WRITTEN TASK 1 –
How much office space does the passage on the proposed Boston redevelopment say the Project would add?
WRITTEN TASK 2 –
Pick up the passage on the proposed Boston redevelopment after its last sentence and write the next part.

TEXT PROVIDED –
BEGIN

While supporting some aspects of the project, such as housing, street activation and the opening up of Congress Street, the neighborhood groups are fearful about the lack of planning for not only the GCG redevelopment, but the cumulative impacts of the 10 major new developments in the immediate area.

We welcome a redevelopment that, if sensitively scaled and designed, improves and revitalizes the Project area and surrounding neighborhoods for the benefit of residents and visitors alike. We especially support a plan for bringing additional family residences and retail activity to the area, for opening up Congress Street, for improved pedestrian and vehicular movement through this part of downtown Boston, and for improvements to the MBTA Haymarket Station and bus terminal.

However, we are concerned that the Project as presently proposed – particularly the addition of almost one million square feet of office space – is out-of-scale with the surrounding urban environment and will generate additional traffic, public transportation and other infrastructure demands which cannot be accommodated by existing systems and are not addressed in any city or state plan.

END

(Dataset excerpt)
BEGIN

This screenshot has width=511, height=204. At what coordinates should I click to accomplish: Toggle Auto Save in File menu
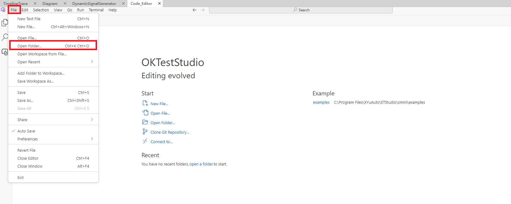tap(26, 131)
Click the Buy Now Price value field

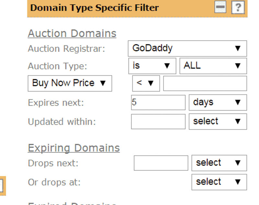(205, 83)
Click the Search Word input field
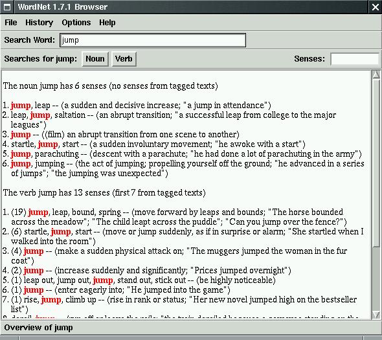This screenshot has width=382, height=340. (153, 40)
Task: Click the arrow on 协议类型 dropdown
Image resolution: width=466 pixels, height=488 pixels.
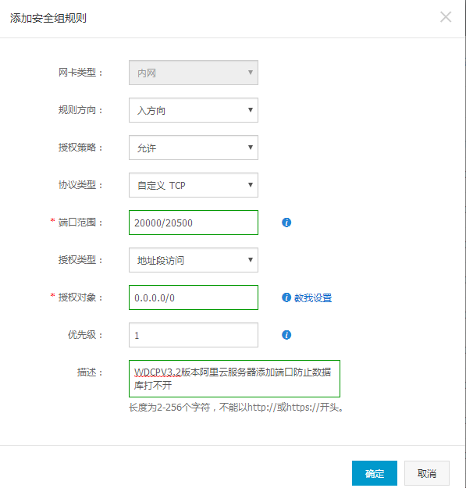Action: pyautogui.click(x=250, y=185)
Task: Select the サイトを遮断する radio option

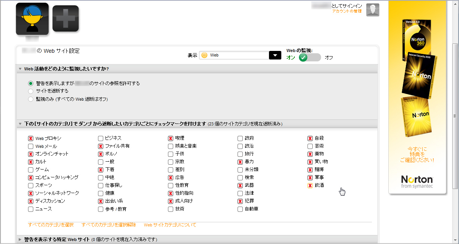Action: click(31, 91)
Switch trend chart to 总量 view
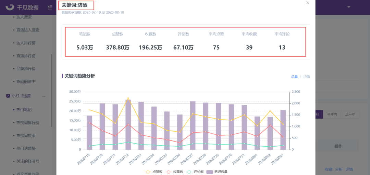The width and height of the screenshot is (370, 175). tap(294, 77)
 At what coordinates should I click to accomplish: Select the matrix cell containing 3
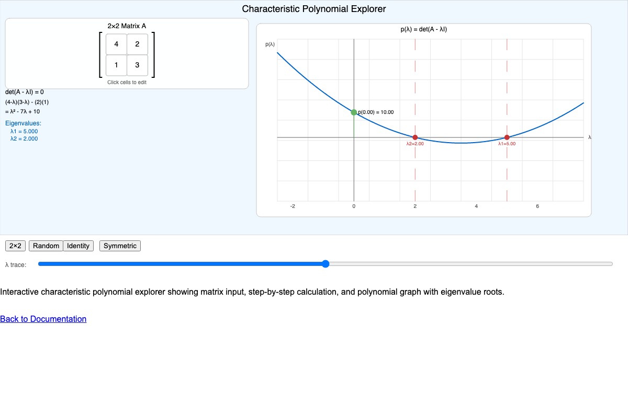[137, 65]
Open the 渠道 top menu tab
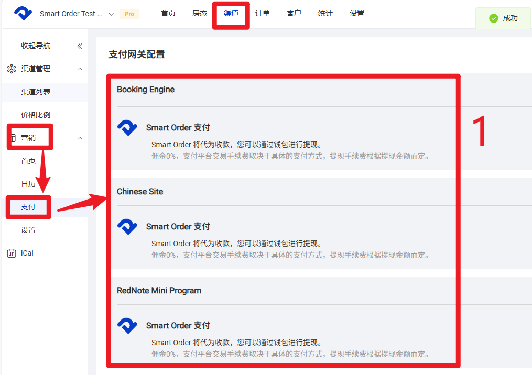 [x=231, y=14]
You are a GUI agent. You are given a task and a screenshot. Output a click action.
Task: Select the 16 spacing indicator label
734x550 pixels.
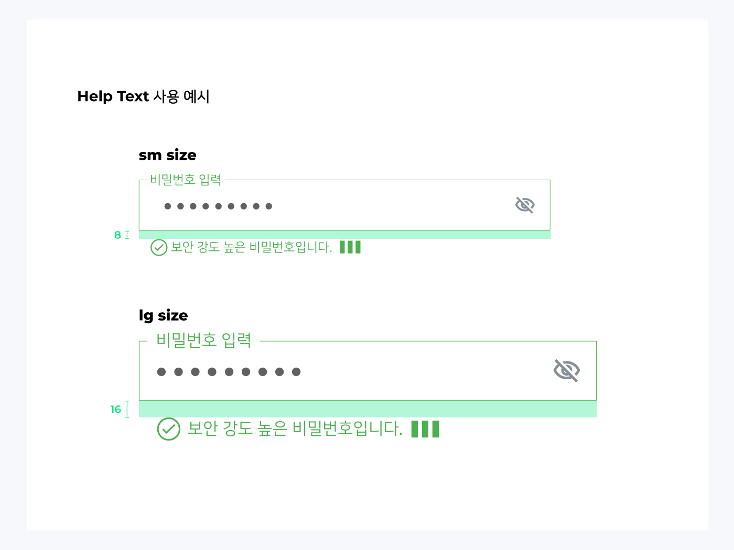pos(116,409)
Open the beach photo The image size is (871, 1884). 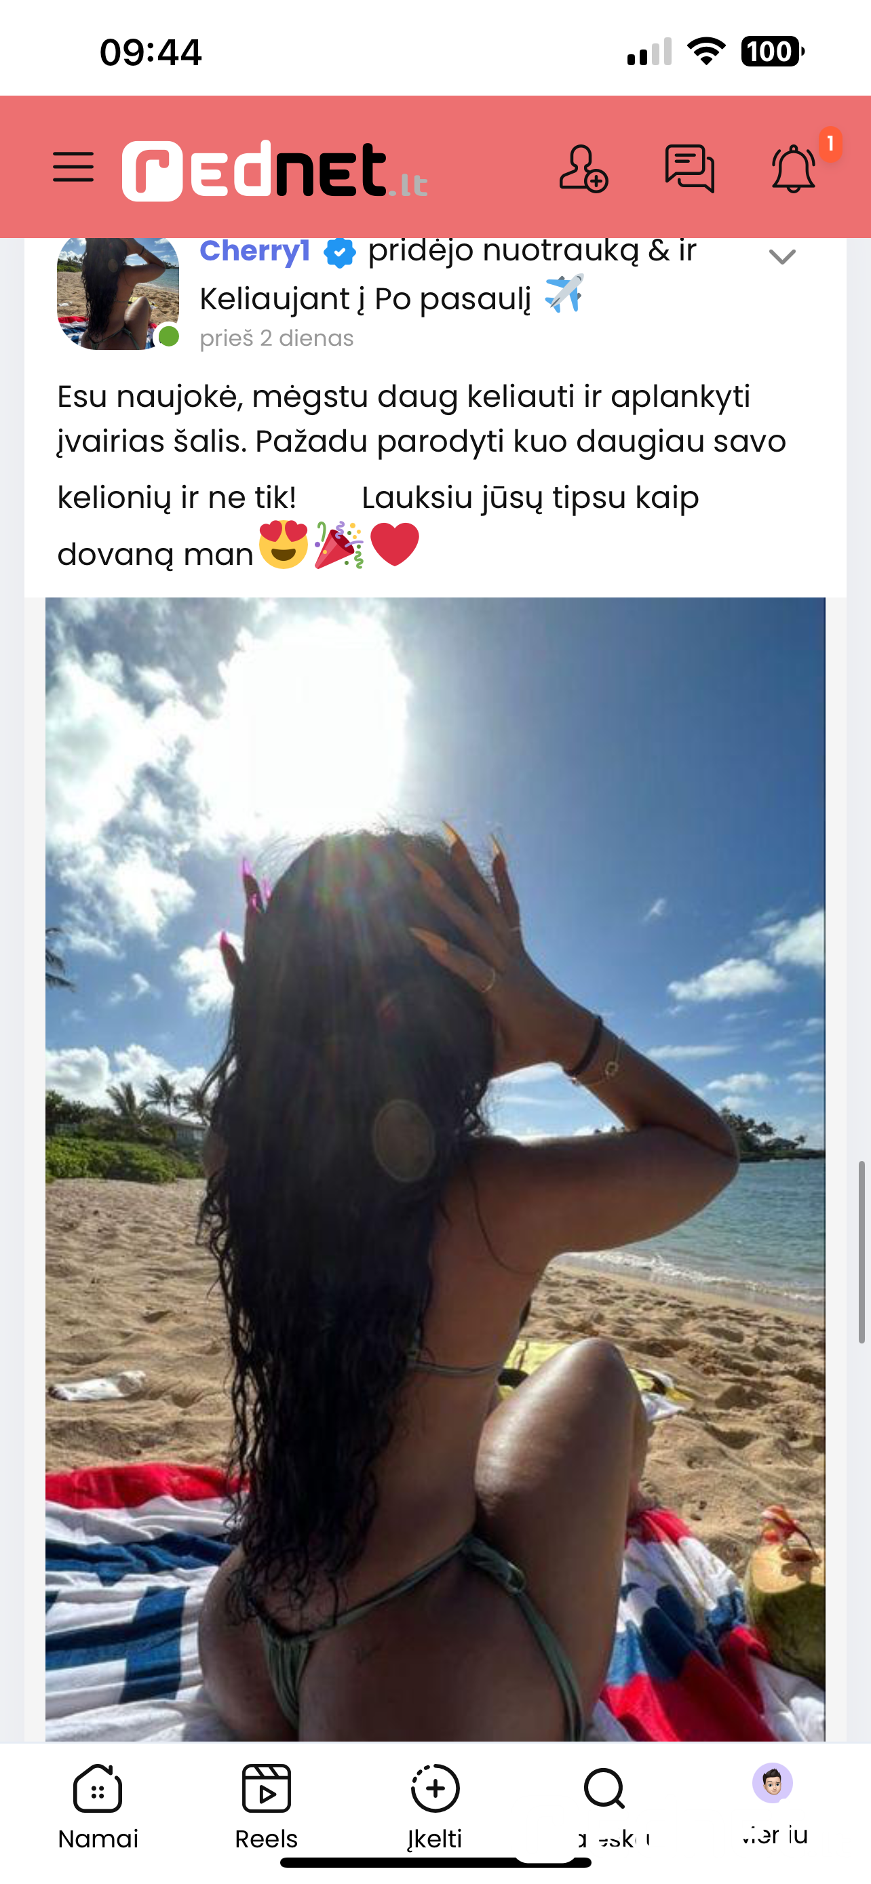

END

WRITTEN REPLY 1 –
Almost one million square feet.

WRITTEN REPLY 2 –
The letter identifies specific environmental impacts, which they say were not previously addressed in the city’s review.  The capacity of public infrastructure and utilities, especially water and sewer, are questioned including further overflow drainage to the Charles River Watershed and Boston Harbor. Although wind and shadow effects are included in the EENF, the groups question the proponent’s proposal not to further “change building heights, but to mitigate the wind and shadow impacts through detailed building design.”

Traffic congestion, parking and transportation issues were a regular concern identified during the BRA’s public meetings, but the neighborhood groups are insisting on a comprehensive traffic study that will incorporate the combined developments planned for the North Station area rather than data from a “4 or 5 year old transportation study” cited in the EENF.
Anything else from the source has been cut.